Dij abundance: a matrix of species (i, rows) average abundances when others (j, columns) are present or absent.
peaks: species presence (1) or absence (0) on each peak.
Pop prop: same as counts by site adjusted by density, but instead of raw counts, cells are the proportion of the population at a site which is a given species. If the cell says 0.25 for N. acuta at the first site, then 0.25 of the population at the first site was N. acuta.

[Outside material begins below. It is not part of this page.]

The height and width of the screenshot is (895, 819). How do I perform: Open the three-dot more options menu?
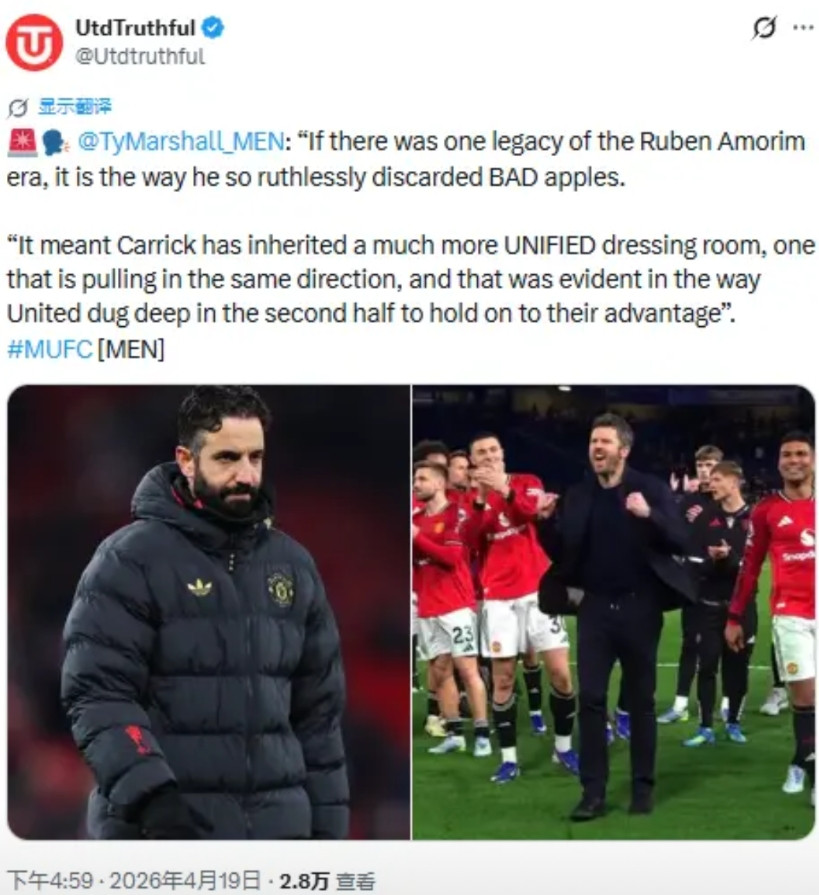coord(804,27)
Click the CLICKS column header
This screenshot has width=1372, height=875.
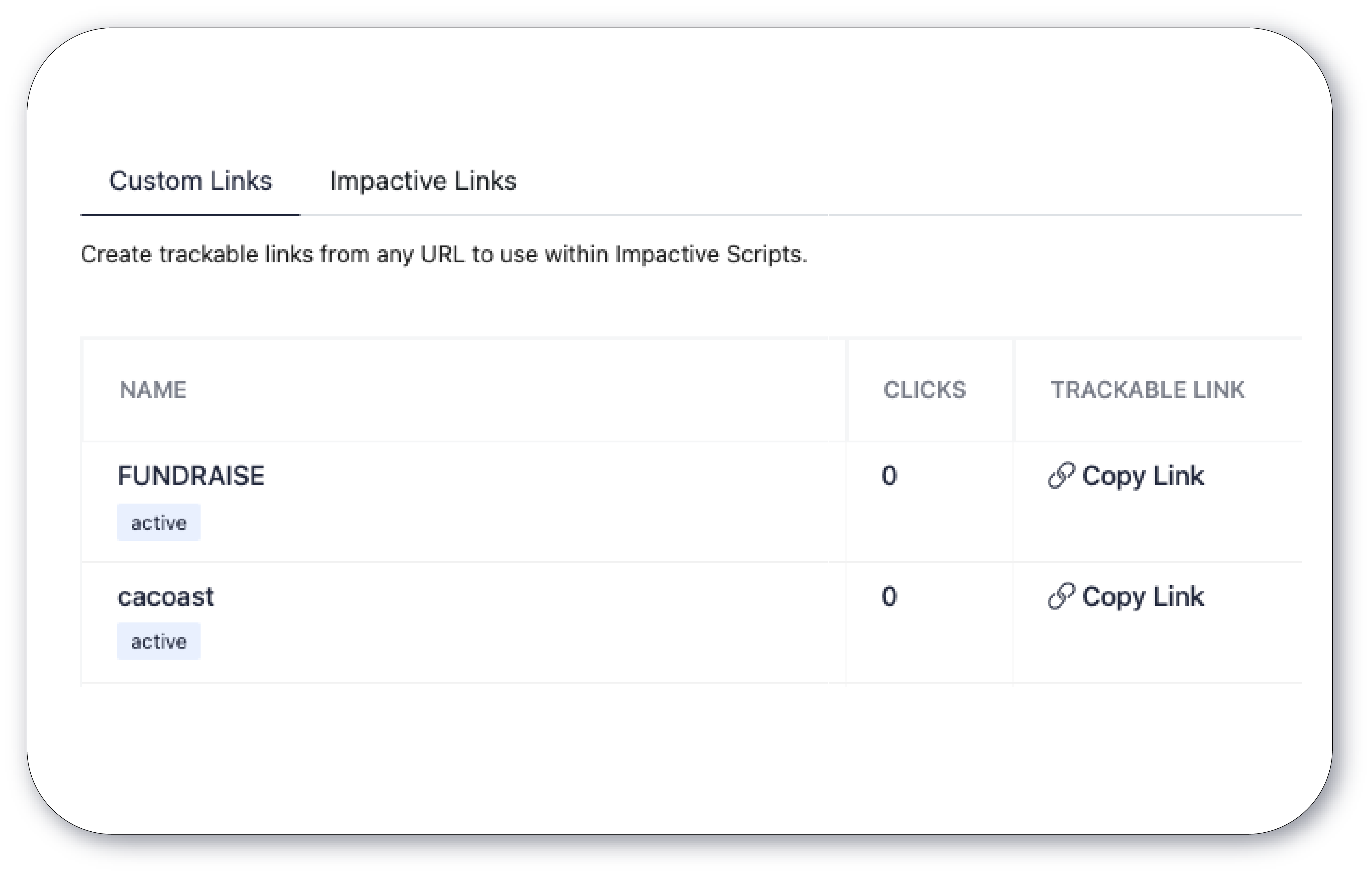[x=925, y=390]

substrate: counts of species’ occurrences on various substrate types, the substrate types are 1-5, 1: gravel (<10 cm diameter), 2: medium rocks (10-50 cm diameter), 3: large rocks (>50 cm diameter), 4: vegetation, 5: alpine.
Code/Software
R was used for analysis. Packages used include: dplyr, corrplot, nnet, rcartocolor, pheatmap, caret, tibble, randomForest, SIBER, nlme, and betapart. The R code used for analysis is titled Functional_traits_and_habitat_use_investigating_community_assembly_in_a_montane_community_(Carabidae_Nebria).R
Ecological surveys were conducted during the first three hours after night fell. Specimens were collected along 100 m length transects, parallel to the riverbed. Surveys were conducted by walking in parallel lines, normal to the 100 m axis of the transect, from the edge of the river to the edge of the forest habitat. For thermal preference assays, beetles acclimated to laboratory conditions for two weeks on a 12-hour light cycle in a 5°C refrigerator. They were allowed to traverse a lane on a table with a thermal gradient in a dark room. Their position was tracked using a thermal imaging camera. Desiccation assays were performed by starving insects for 48 hours (with access to water), and then placing the beetles in a plastic vial sealed with a canvas cloth. This vial was placed in a 50 mL Falcon along with Dririte. Beetles were weighed at 0, 8, 24, and 48 hours. For stable isotope composition, beetles were collected and immediately placed in ethyl acetate. Their elytra were collected and pulverized before sending the UC Davis Stable Isotope Facility (per their specifications) for analysis.